The process started with 35 families being shifted from Ghoramara — a small island at Sagar in South 24-Parganas. A 6.5km stretch of an embankment on the island was washed away by Cyclone Yaas on May 26.
The rehabilitation has been kicked off ahead of high tides on June 11.
Sources said the 35 families would be taken to a government land in Dhaspur-Sumatinagar 2 gram panchayat in Sagar and would be initially sheltered at government accommodations.
This is the first time that the government has taken an initiative to rehabilitate people from any vulnerable island in the Sunderbans.
Ghoramara, which is among small gram panchayats in Bengal and has a population of roughly 5000, is located around 92km from Calcutta. The island is surrounded by the Hooghly and the Battala rivers and the Bay of Bengal.

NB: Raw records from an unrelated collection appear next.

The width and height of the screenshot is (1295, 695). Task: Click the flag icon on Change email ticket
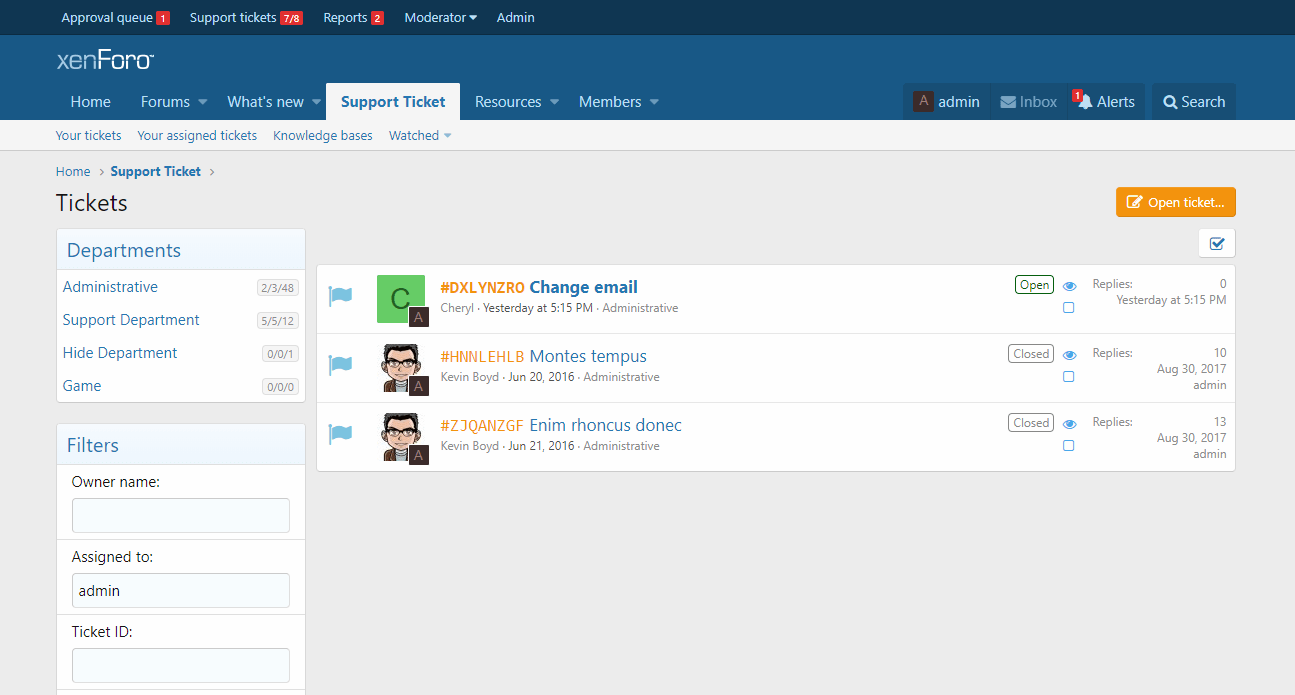click(340, 297)
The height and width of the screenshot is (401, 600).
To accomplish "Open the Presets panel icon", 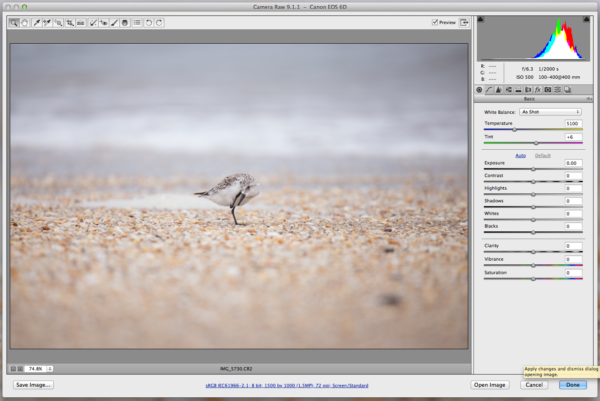I will pos(560,90).
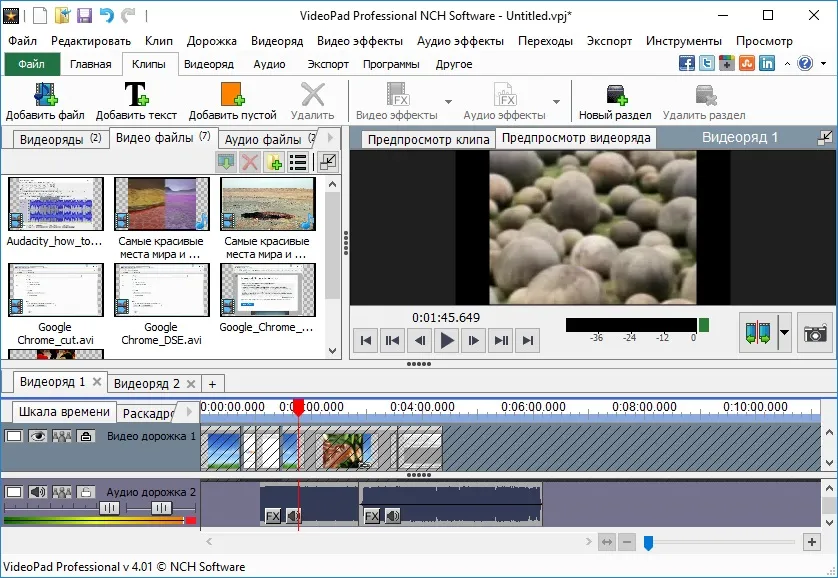Click the Добавить файл icon
This screenshot has height=578, width=838.
coord(45,95)
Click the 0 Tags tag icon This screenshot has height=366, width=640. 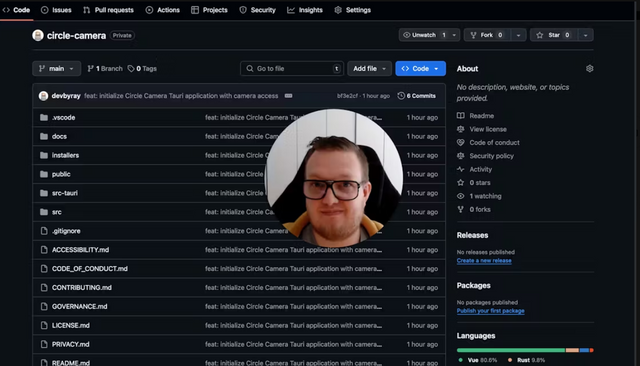[x=131, y=69]
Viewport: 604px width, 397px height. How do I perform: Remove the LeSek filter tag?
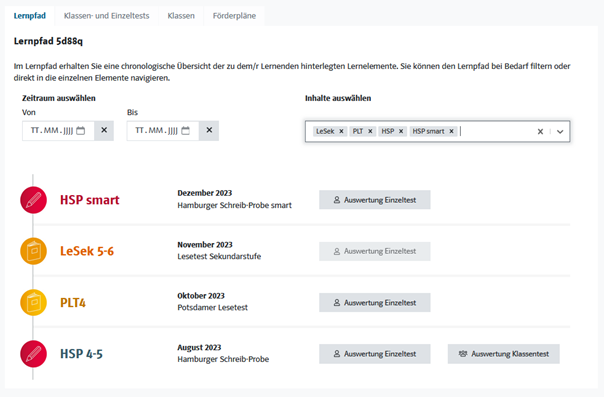pos(341,131)
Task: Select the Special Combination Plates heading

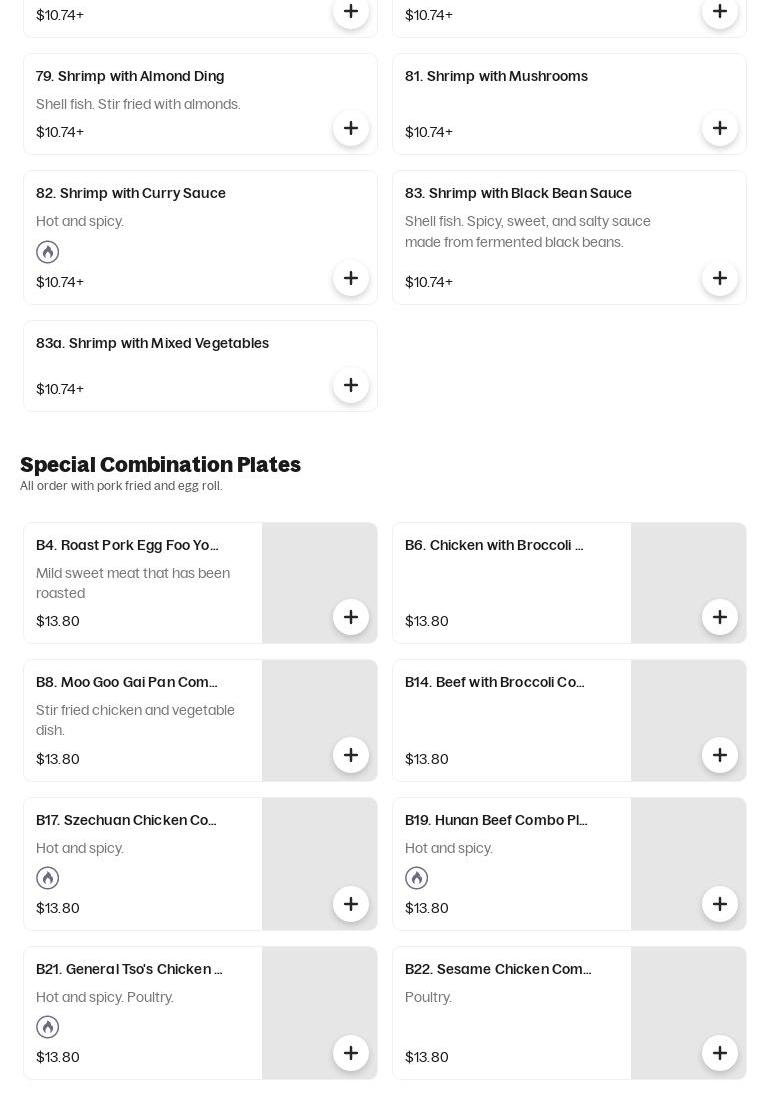Action: (x=160, y=465)
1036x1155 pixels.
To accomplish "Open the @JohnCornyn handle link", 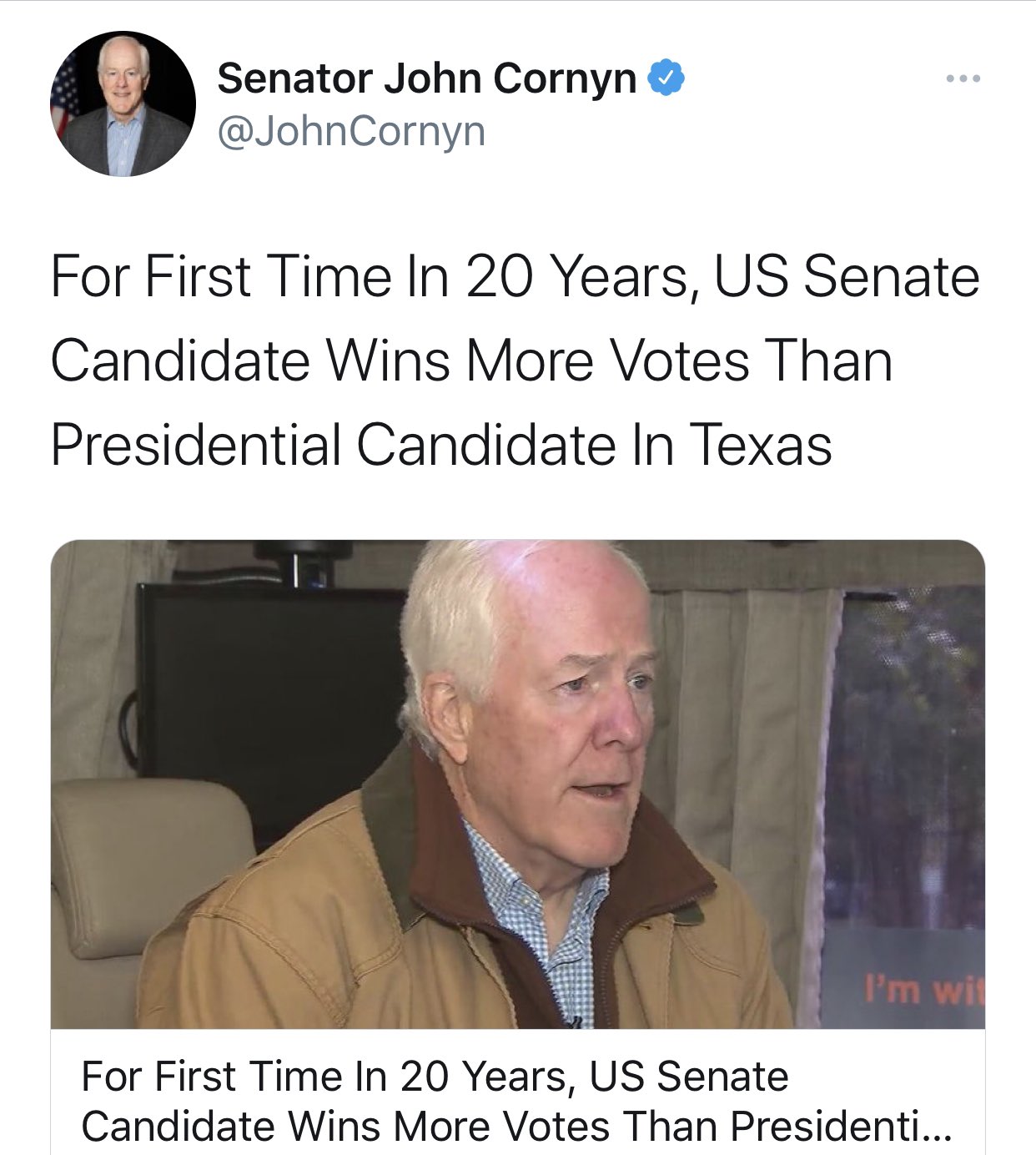I will click(x=350, y=131).
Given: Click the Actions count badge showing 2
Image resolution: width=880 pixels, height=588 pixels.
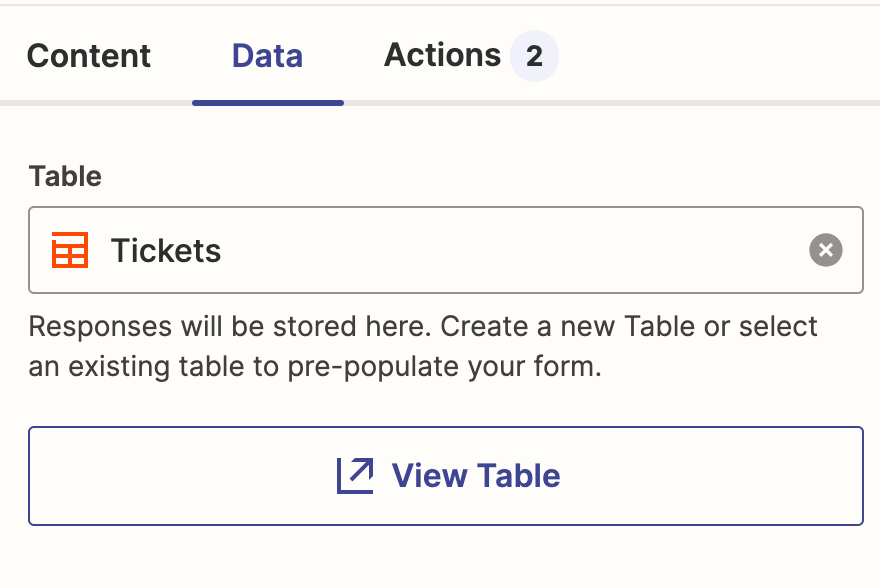Looking at the screenshot, I should pos(534,56).
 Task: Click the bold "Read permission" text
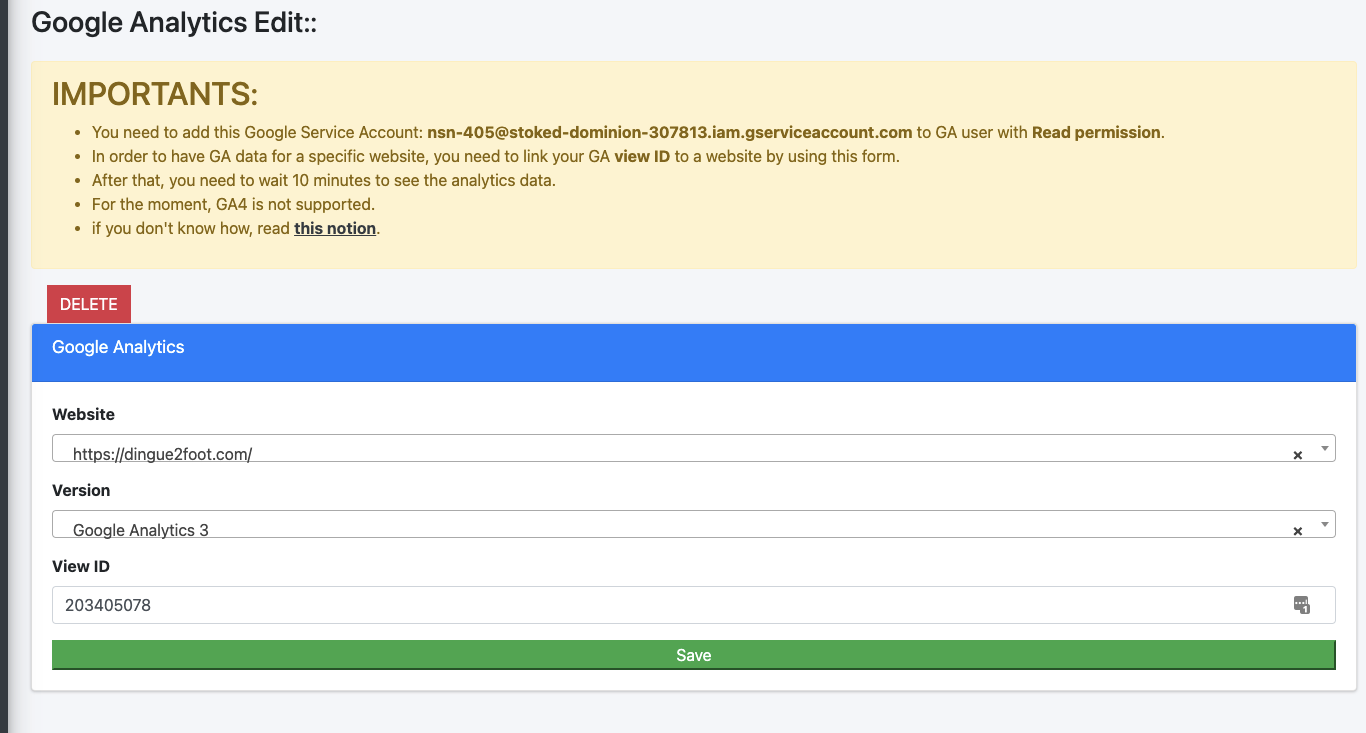point(1096,132)
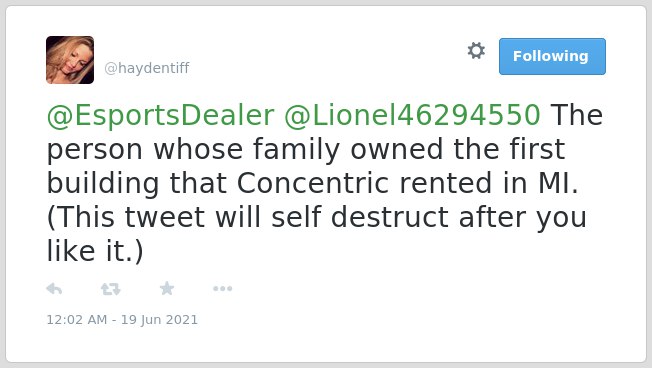Open the gear settings icon beside Following
This screenshot has width=652, height=368.
pyautogui.click(x=476, y=51)
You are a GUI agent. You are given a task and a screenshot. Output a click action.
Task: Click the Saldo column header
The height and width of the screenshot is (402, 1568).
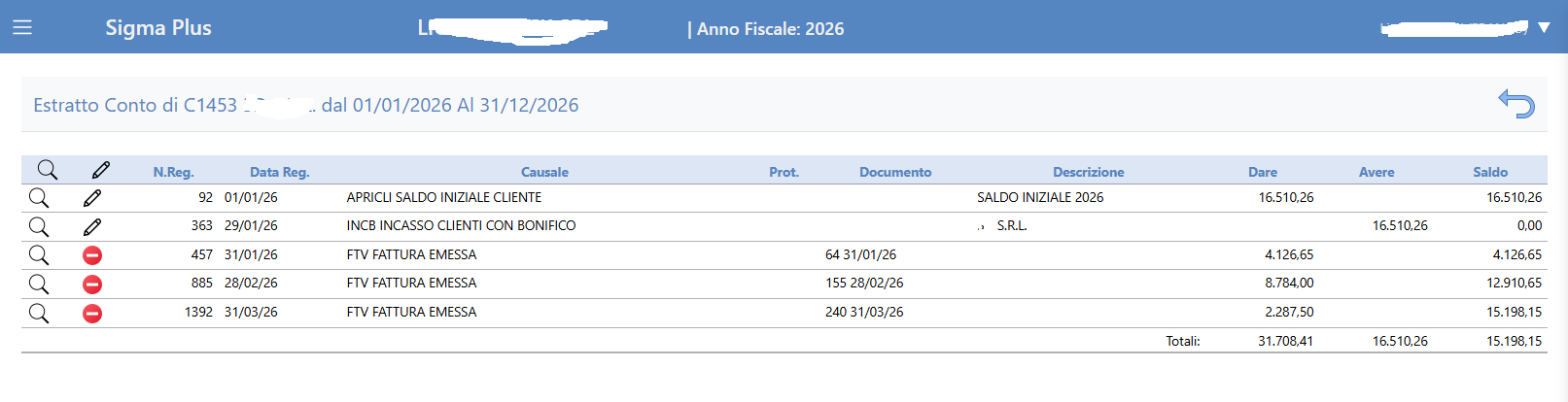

“We will shift 35 families from the island to a safe place in Sagar because of the vulnerability of their homes, which are situated close to river embankments. There are many other families which need to be shifted from the island but we will do it in phases,” Sunderbans affairs minister Bankim Hazra said.
Sources said the decision of rehabilitation was taken after the island had faced severe damage during back-to-back cyclones in the past three years. However, the local people say the impact was highest in Cyclone Yaas as a large stretch of the embankment was washed away.
“It has become a challenge for us to save the lives and livelihood of around 1,150 families living on this island. Most of the families have bought land at several places like Kakdwip and Sagar. We are now identifying those who have no money to shift themselves from here,” said Sanjib Sagar, the chief of Ghoramara gram panchayat.
Officials said several of those families were facing problems of livelihood as saline water kept entering the island after the breach in the embankment. The coming high tides will further affect means of livelihood at Ghoramara, said a villager.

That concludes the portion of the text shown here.